◆ **GOAL OF THE EXERCISE**: Locate the string "computer" in the records below. Copy every line where it occurs.

◆ **AVAILABLE DATA**:
BEGIN

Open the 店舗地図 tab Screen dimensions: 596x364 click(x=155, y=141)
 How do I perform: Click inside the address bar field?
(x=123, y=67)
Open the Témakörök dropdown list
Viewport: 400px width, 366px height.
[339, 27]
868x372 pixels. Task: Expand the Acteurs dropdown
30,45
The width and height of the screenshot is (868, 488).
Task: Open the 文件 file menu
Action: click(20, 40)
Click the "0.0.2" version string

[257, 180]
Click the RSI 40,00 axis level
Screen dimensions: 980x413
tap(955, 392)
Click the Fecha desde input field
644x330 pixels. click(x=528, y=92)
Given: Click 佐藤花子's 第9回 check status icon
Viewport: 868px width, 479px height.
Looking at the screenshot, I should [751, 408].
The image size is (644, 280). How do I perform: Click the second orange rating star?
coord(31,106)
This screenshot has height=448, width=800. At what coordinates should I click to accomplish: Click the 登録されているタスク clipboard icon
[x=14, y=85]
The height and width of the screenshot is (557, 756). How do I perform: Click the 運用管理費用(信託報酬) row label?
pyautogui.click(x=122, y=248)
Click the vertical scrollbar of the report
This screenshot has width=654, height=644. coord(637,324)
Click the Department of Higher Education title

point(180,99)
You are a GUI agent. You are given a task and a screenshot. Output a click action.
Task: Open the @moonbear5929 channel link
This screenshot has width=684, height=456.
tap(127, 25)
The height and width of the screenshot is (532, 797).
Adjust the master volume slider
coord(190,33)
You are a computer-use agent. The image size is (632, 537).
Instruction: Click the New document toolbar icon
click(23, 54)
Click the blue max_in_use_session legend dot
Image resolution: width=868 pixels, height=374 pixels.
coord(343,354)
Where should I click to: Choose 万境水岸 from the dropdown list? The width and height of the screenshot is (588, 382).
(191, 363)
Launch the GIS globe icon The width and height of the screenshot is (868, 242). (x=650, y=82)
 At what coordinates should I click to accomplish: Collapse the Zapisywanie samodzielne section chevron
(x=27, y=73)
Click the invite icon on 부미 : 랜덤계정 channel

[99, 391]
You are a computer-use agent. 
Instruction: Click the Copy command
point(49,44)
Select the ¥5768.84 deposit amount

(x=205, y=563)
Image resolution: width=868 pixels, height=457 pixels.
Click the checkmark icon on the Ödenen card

END

◆ **EXERCISE OUTPUT**:
You are a computer-use agent. The image size is (632, 537).
You are a computer-use agent. 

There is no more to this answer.